# Newhaven Maritime Museum



## meechingman (Feb 20, 2005)

Just thought I'd put in a good word for the Newhaven Maritime Museum. It's located at Paradise Park Garden Centre in Newhaven. [Well worth a visit for the gardens, dinosaur exhibits, mini-train and restaurant.] Entrance is still only £1, and is *free*  if vou've visited the gardens etc. (*)) 

Thousands of photos, hundreds of models, artifacts and memorabilia covering Newhaven, its harbour and ships. Helpful and knowledgable staff always on hand.

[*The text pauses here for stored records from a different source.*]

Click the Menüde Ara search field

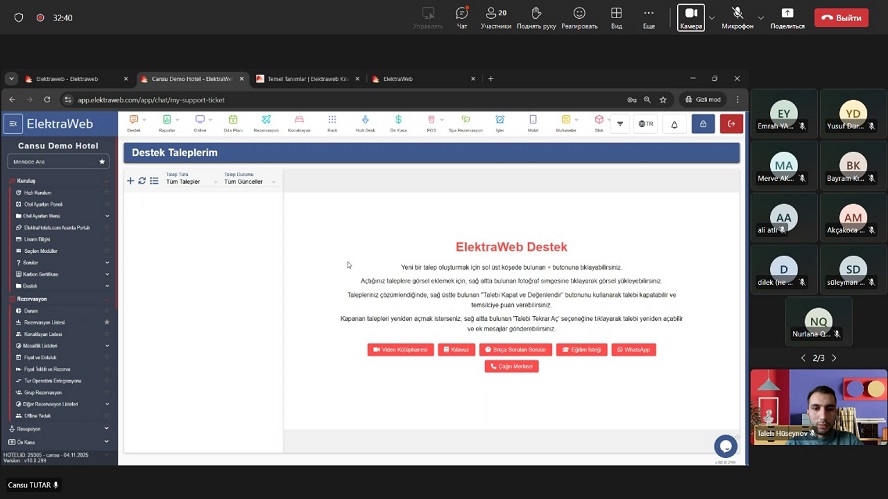pyautogui.click(x=52, y=161)
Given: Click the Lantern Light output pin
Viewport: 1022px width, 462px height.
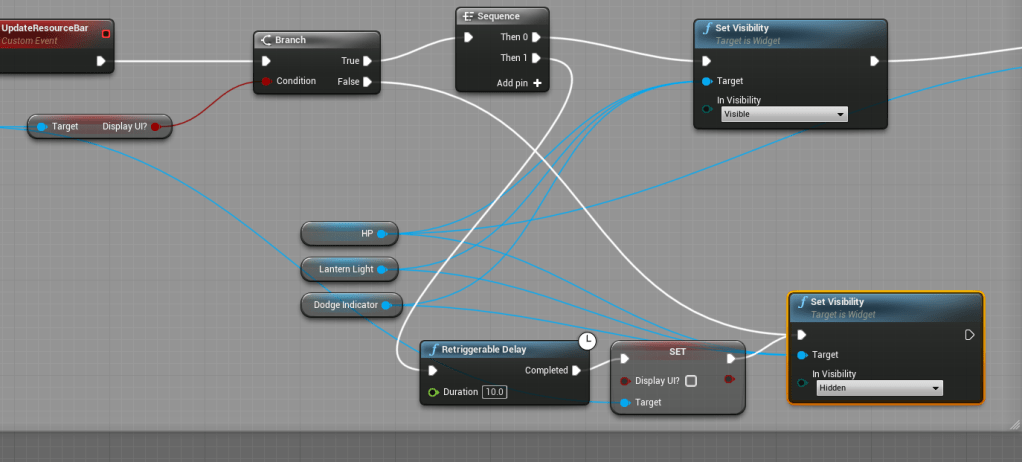Looking at the screenshot, I should click(383, 269).
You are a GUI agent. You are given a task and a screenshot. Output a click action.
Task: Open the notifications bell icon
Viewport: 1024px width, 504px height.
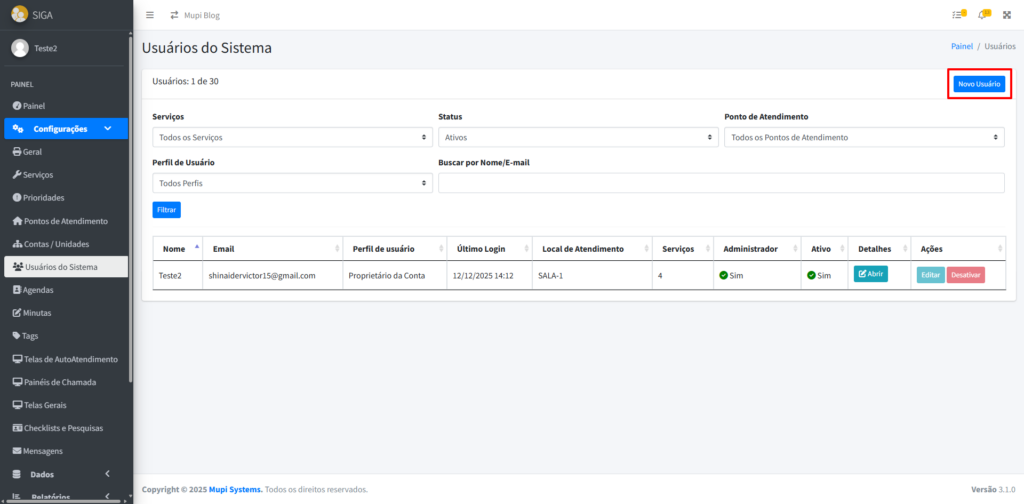click(x=984, y=15)
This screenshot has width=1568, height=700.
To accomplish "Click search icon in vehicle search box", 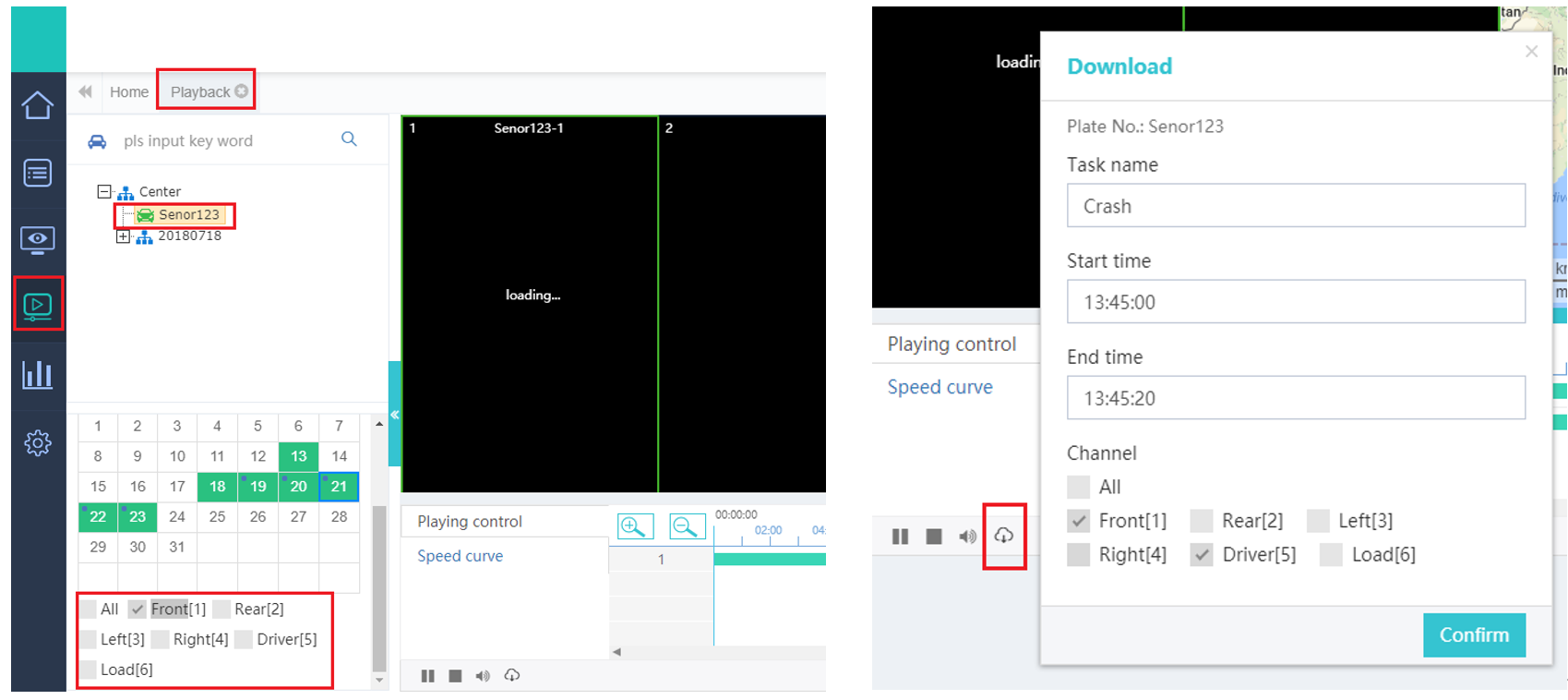I will point(349,139).
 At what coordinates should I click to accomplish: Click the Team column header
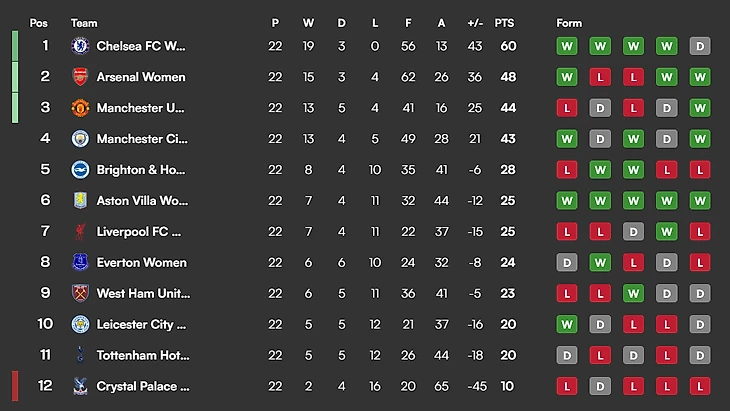click(x=84, y=23)
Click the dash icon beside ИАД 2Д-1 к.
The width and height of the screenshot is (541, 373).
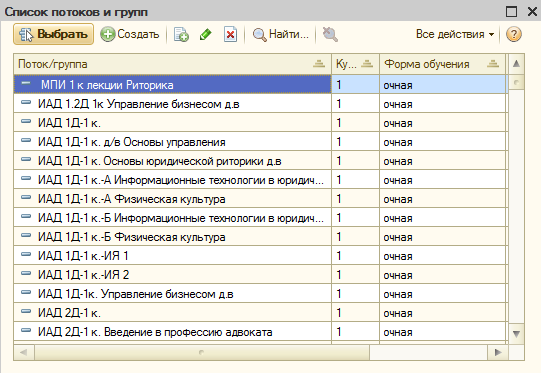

Open Sats and Suns 2-5pm at present and daily 2-5pm in summer.

Andy G


----------



## awateah2 (Feb 12, 2005)

Visited it last Summer, thousands of press cuttings in albums,lots of pictures and worth a full day to visit plus a reasonable lunch in Paradise Park or excellent food and ale in the 'Flying Fish'


----------



## billyboy (Jul 6, 2005)

awateah2 said:


> Visited it last Summer, thousands of press cuttings in albums,lots of pictures and worth a full day to visit plus a reasonable lunch in Paradise Park or excellent food and ale in the 'Flying Fish'


Flying Fish!! now that place brings back memories mate. (Thumb)


----------



## billyboy (Jul 6, 2005)

meechingman said:


> Just thought I'd put in a good word for the Newhaven Maritime Museum. It's located at Paradise Park Garden Centre in Newhaven. [Well worth a visit for the gardens, dinosaur exhibits, mini-train and restaurant.] Entrance is still only £1, and is *free*  if vou've visited the gardens etc. (*))
> 
> Thousands of photos, hundreds of models, artifacts and memorabilia covering Newhaven, its harbour and ships. Helpful and knowledgable staff always on hand.
> 
> ...


Got some great wartme pics of my late father in there Andy. do they still have that wonderful modle of the ss brighton there mate? (Thumb)


----------



## newda898 (Jun 23, 2005)

Sad to say, but we've never actually ventured that far down the car park to get to it. One of those things we say we always must do but never visit. (We managed it down to the amusements a few years ago though!)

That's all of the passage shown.